How many lines in the rows below contain the string "computer"? Case counts. Reply with the number alone.

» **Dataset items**
■ ■ ■ ■ ■
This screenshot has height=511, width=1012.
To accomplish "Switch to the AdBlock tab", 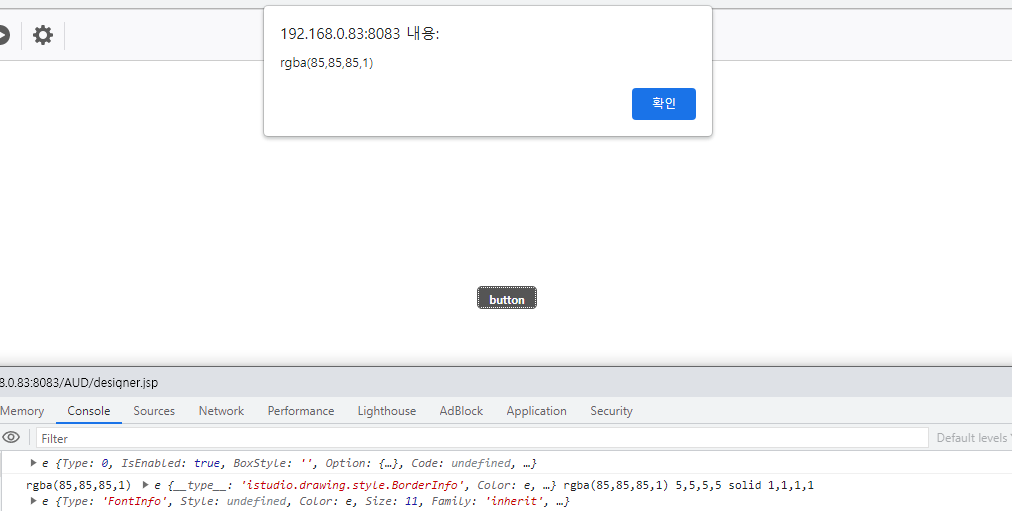I will (461, 411).
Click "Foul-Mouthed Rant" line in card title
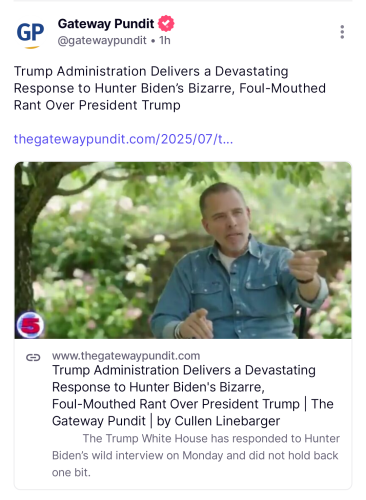 coord(133,404)
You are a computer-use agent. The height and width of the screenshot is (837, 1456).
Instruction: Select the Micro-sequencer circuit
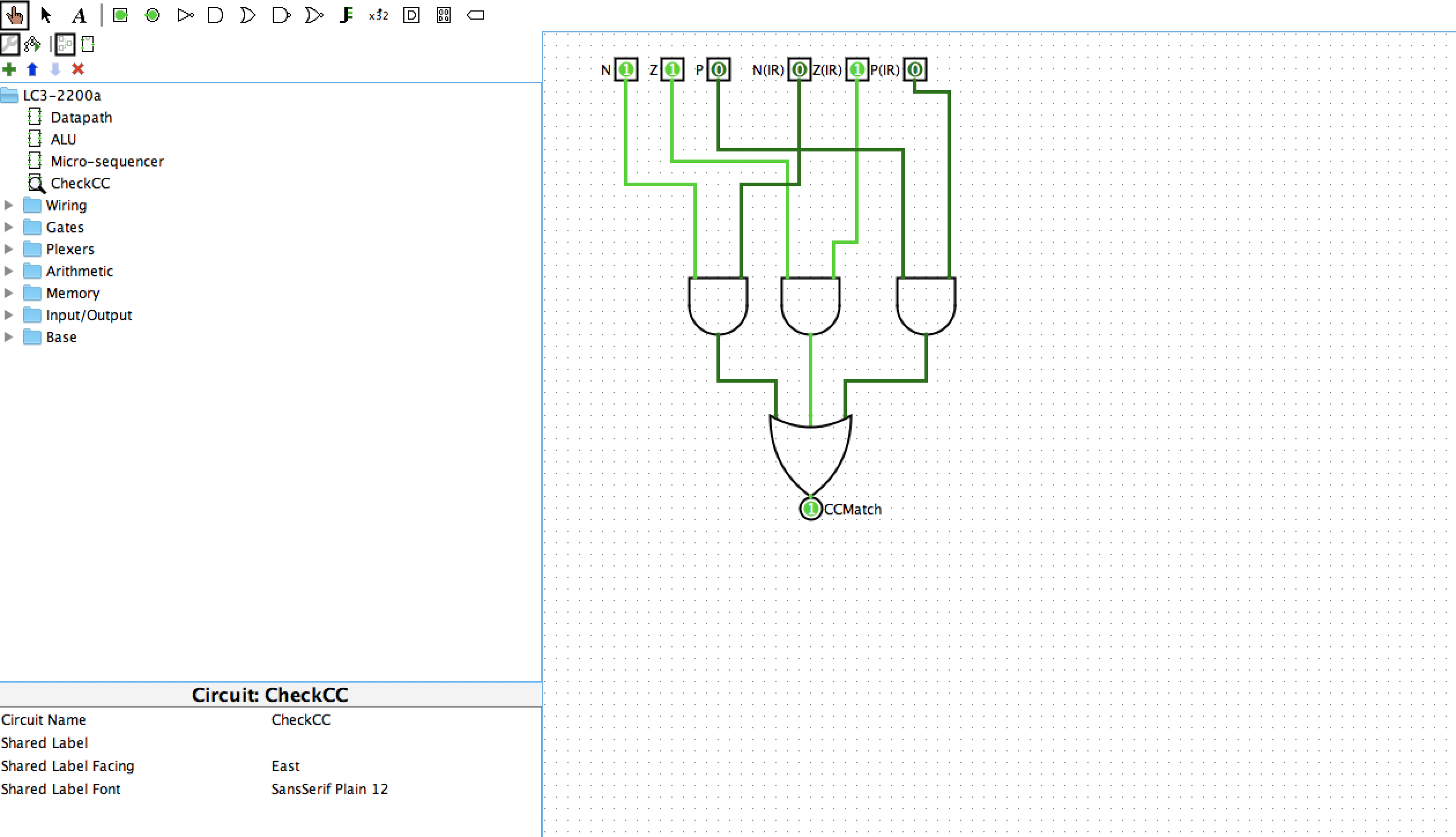point(107,161)
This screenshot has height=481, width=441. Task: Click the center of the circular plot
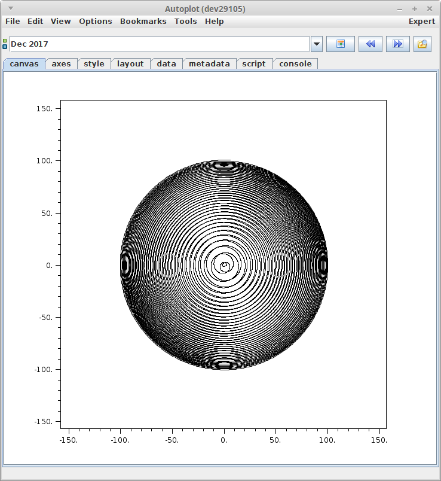click(x=224, y=265)
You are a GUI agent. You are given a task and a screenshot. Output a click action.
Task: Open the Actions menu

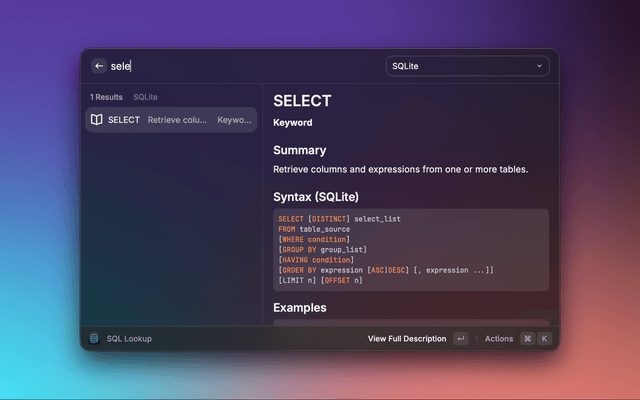click(499, 339)
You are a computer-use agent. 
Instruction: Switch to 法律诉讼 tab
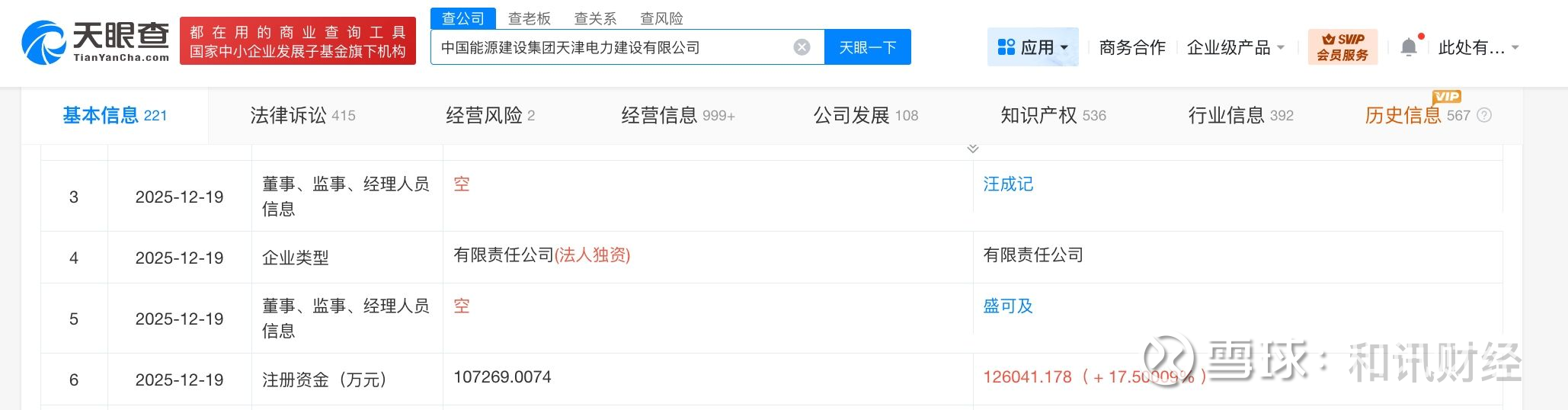(x=302, y=115)
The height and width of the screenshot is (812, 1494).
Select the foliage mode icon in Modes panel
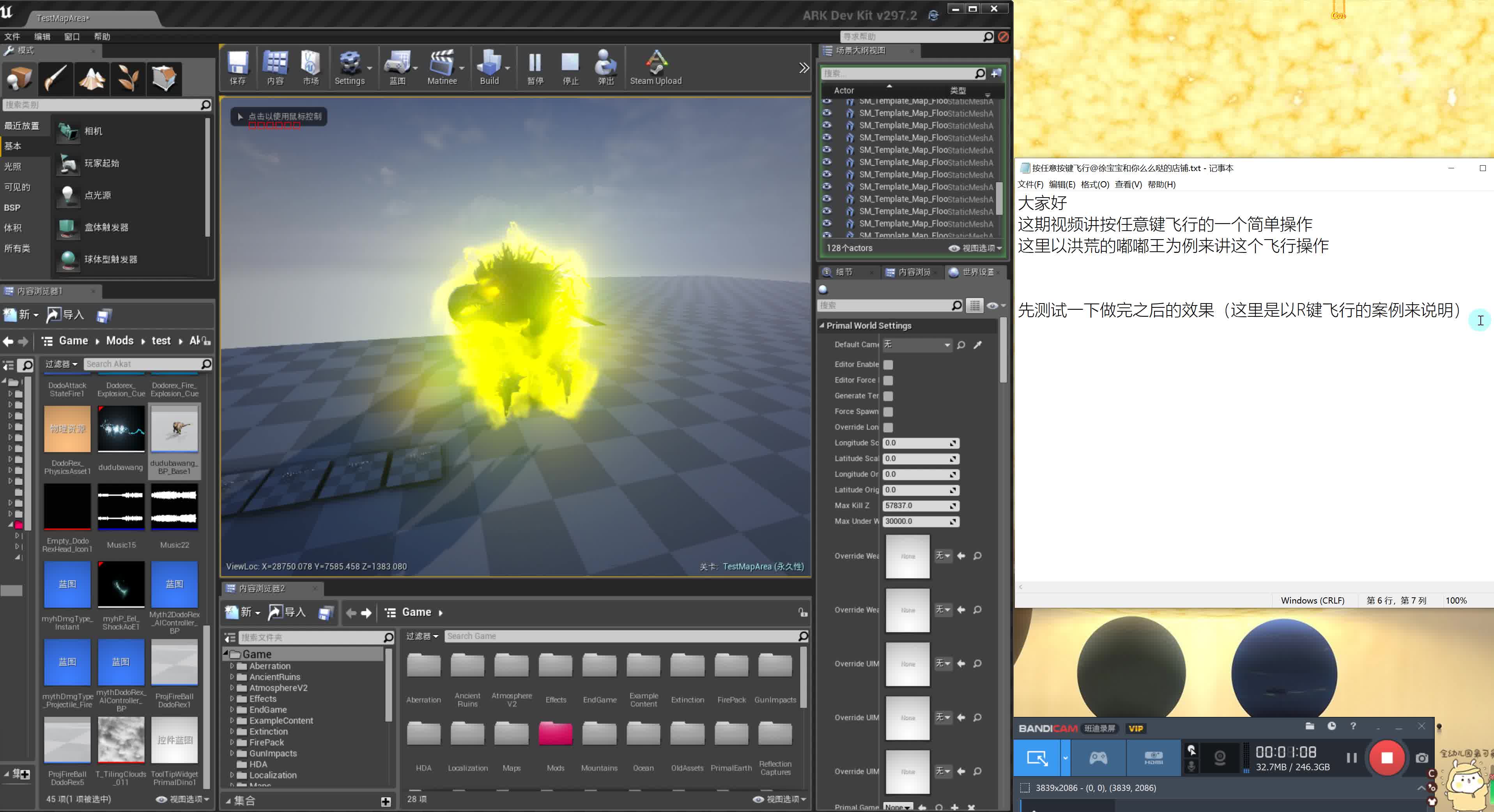point(127,78)
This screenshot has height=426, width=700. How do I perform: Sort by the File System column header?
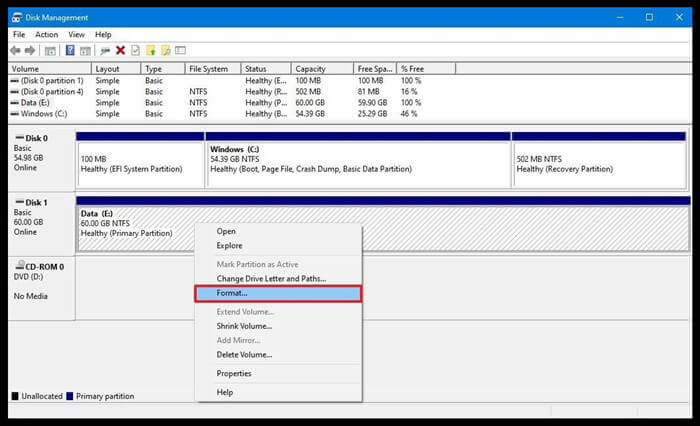pos(208,69)
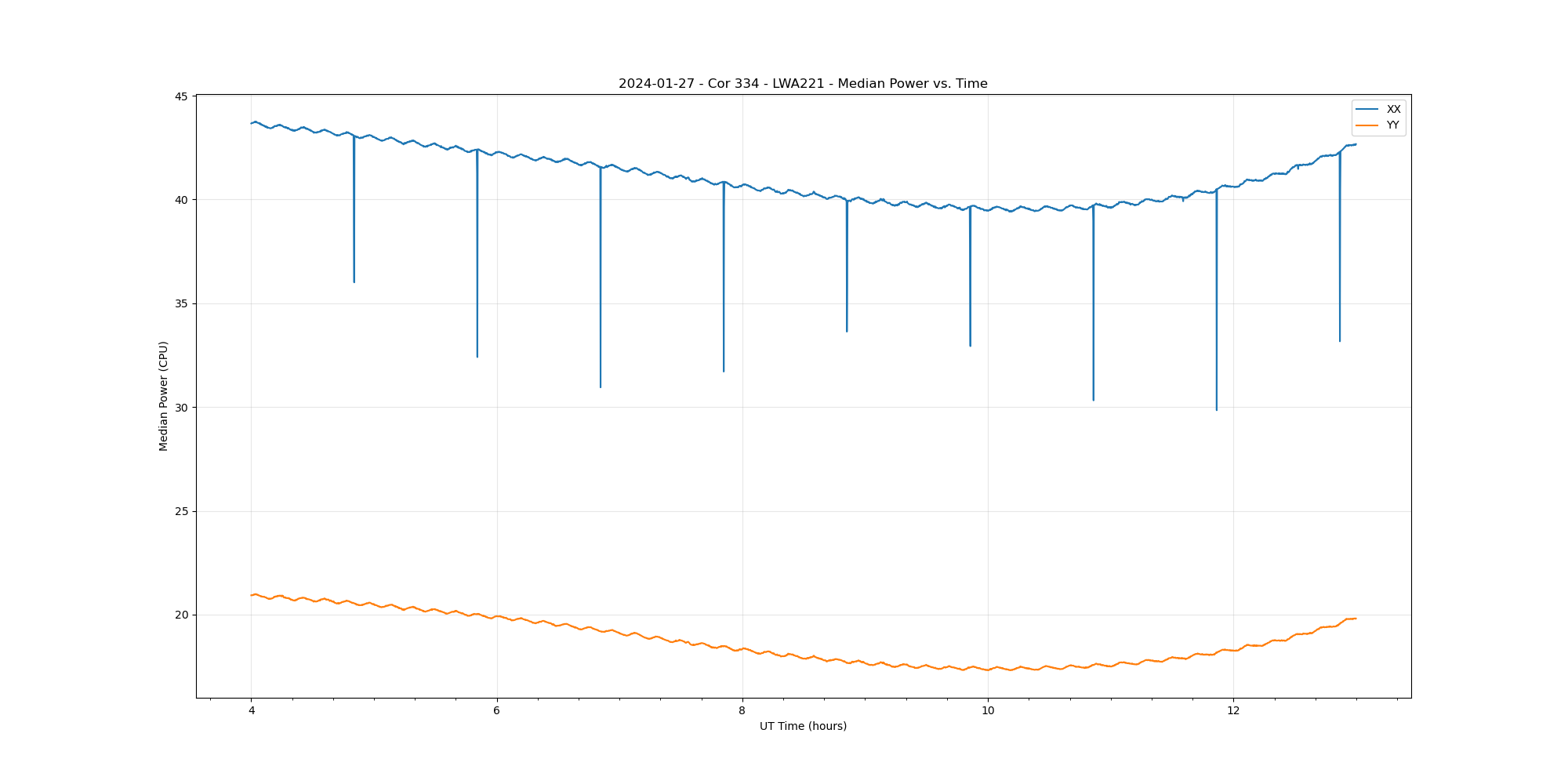This screenshot has width=1568, height=784.
Task: Click the Median Power (CPU) axis label
Action: [x=164, y=396]
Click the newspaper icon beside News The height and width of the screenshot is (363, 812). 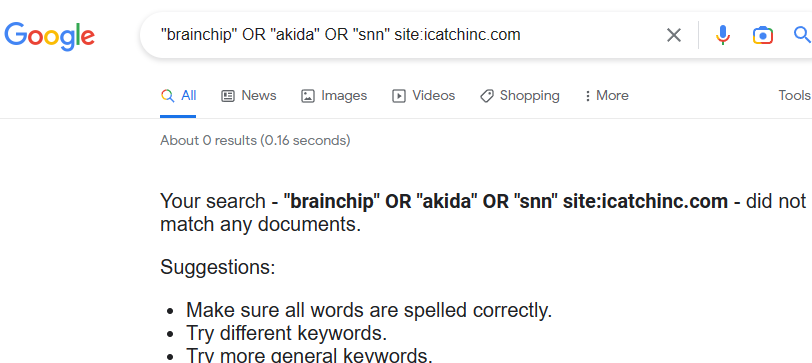tap(228, 96)
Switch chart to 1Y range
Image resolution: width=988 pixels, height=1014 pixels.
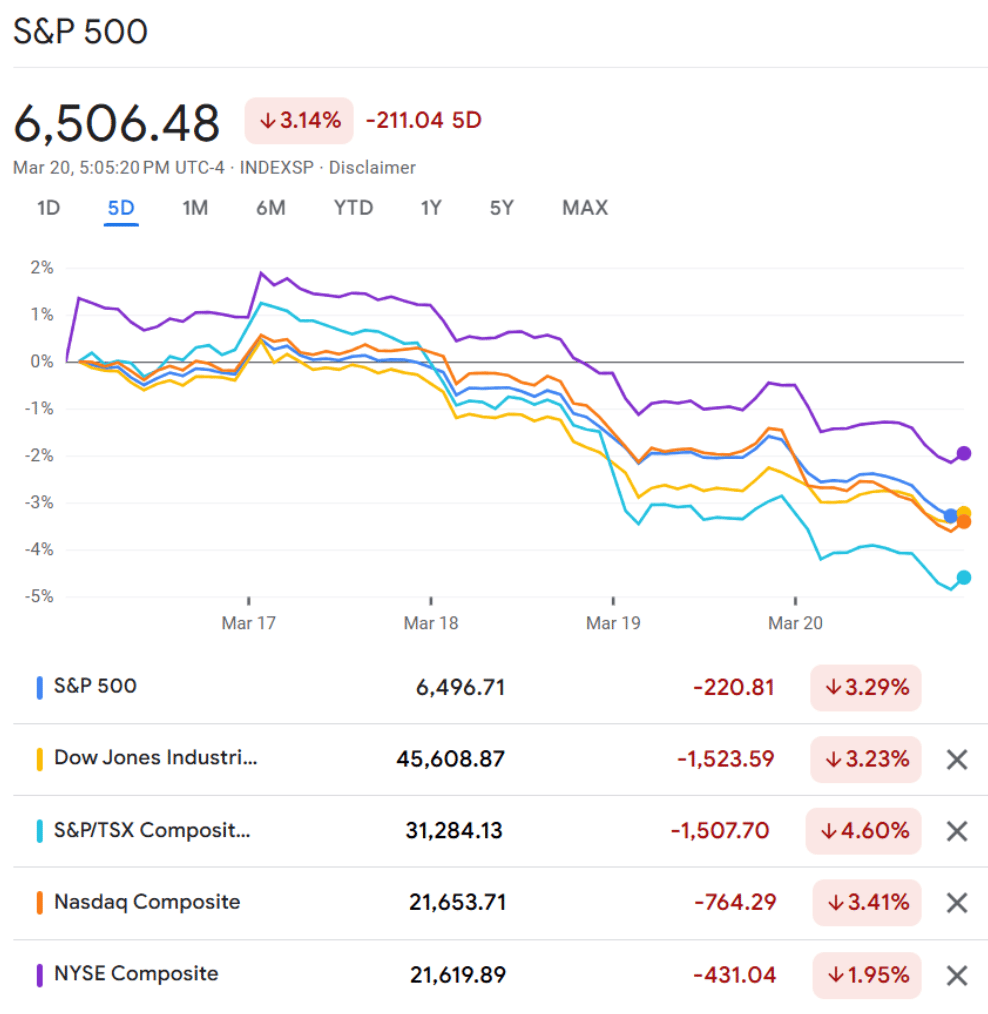(x=431, y=208)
■ ■ ■ ■ ■
» **Answer below**
2